So my first core belief about monetary policy is that the Fed should remain committed to a policy of eventually achieving true price-level stability and strengthen that commitment in any way it can. My second core belief is that the System needs to maintain the credibility of this policy, which implies—among other things—that its policy procedures and short-run policy actions must be consistent, to the greatest extent possible, with its long-term price stability objective. (I will make some specific points in this regard in a minute.) As I have already noted, by maintaining credibility the Fed can make its anti-inflationary strategy less costly in the transition to price stability and therefore more likely to be successful.

If I have been persuasive this evening, you may think that the two monetary policy principles I have put forward—a policy of price stability and maintenance of the credibility of that policy—are obvious and that there is little left to say. Unfortunately, we still have a substantial distance to go in putting these principles fully into practice. To see that our price stability objective lacks full credibility, one has only to open the newspaper and look at the current level of the long-term U.S. Treasury bond rate, which is still well over 7 percent. Since it is doubtful that real long-term bond rates ever rise above 4 percent, this means that market participants, on average, currently expect a long-run inflation rate of at least 3 percent.

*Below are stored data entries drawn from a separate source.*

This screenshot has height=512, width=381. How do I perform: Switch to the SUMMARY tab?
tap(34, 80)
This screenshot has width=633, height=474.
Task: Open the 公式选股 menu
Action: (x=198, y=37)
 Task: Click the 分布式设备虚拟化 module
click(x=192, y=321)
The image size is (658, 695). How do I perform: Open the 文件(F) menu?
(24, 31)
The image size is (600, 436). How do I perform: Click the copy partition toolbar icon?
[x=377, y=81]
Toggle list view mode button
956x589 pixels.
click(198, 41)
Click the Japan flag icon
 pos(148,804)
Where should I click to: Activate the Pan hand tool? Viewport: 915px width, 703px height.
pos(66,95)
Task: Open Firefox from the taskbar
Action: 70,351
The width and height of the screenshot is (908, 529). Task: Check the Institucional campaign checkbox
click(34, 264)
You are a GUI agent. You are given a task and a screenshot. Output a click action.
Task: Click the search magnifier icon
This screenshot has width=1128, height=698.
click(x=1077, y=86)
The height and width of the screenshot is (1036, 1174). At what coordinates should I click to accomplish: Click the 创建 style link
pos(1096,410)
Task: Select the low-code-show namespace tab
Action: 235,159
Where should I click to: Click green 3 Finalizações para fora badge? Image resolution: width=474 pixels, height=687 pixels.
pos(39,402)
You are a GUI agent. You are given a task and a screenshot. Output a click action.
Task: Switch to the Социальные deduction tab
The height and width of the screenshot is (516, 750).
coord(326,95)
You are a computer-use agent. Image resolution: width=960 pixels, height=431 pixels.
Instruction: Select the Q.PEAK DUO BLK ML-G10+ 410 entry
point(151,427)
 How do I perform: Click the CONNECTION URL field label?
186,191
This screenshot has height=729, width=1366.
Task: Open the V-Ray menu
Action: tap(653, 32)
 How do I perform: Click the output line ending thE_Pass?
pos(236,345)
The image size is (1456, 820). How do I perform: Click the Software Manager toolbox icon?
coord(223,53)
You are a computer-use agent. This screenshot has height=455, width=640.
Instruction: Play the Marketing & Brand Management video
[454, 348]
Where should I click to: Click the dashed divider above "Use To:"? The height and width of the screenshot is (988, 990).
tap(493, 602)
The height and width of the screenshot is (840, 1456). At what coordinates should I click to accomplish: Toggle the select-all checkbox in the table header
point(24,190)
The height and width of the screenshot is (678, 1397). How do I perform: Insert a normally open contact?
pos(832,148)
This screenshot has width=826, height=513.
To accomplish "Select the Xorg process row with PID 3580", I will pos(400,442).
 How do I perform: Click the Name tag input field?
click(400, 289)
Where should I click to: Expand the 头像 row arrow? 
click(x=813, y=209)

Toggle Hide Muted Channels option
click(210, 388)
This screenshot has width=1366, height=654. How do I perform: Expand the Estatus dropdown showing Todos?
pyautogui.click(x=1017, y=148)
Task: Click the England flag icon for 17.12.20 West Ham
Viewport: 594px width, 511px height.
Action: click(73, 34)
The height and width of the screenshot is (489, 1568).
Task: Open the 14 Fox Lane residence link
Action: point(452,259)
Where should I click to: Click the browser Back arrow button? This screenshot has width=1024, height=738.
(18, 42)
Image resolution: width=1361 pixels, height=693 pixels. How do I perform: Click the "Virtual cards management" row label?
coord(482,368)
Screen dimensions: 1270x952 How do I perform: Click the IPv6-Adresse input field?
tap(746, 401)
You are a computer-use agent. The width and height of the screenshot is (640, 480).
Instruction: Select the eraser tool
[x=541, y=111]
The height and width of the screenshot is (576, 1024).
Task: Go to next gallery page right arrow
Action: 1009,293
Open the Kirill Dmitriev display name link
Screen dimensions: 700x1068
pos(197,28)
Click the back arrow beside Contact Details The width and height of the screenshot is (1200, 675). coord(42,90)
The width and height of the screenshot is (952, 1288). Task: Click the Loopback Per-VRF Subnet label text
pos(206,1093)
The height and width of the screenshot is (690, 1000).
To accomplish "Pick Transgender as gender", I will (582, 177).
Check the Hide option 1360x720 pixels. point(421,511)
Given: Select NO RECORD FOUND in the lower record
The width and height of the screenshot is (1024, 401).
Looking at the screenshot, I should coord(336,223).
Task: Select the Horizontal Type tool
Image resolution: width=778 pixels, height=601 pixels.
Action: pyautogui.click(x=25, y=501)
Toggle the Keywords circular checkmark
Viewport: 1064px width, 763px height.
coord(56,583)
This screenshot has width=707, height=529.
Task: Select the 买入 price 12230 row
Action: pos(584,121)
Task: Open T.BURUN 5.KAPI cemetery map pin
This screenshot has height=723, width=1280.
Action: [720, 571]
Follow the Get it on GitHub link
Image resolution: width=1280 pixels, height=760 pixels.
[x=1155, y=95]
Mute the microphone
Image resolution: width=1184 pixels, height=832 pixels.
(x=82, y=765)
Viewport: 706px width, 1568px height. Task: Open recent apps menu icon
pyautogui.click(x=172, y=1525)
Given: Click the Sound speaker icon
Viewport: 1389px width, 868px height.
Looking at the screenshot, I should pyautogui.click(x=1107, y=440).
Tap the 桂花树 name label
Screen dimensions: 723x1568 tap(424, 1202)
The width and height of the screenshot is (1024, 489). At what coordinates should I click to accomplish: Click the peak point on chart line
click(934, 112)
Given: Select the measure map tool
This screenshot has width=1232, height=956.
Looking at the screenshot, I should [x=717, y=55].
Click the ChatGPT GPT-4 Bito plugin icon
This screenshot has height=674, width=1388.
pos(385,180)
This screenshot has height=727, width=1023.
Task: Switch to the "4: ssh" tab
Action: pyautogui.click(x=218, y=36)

What are the reasons for this lack of credibility? I think there are a number, and I would like to close my remarks tonight by identifying some of them and sharing some ideas about what might be done to deal with them.

As I have indicated before, I believe the most pressing problem the Fed faces in conducting monetary policy currently is the lack of a clear policy mandate from Congress. As I explained earlier, the current mandate contained in the 1978 Humphrey-Hawkins law makes the Fed responsible for a laundry list of economic outcomes having to do with employment, productivity, international trade, and so forth, in addition to the price level. A revised mandate instructing the Fed to focus squarely on achieving price stability almost certainly would enhance the contribution of monetary policy to the nation's long-run economic growth and productivity—indeed, because it would do so, it would increase, not reduce, the likelihood that the laudable objectives of the Humphrey-Hawkins law will be achieved.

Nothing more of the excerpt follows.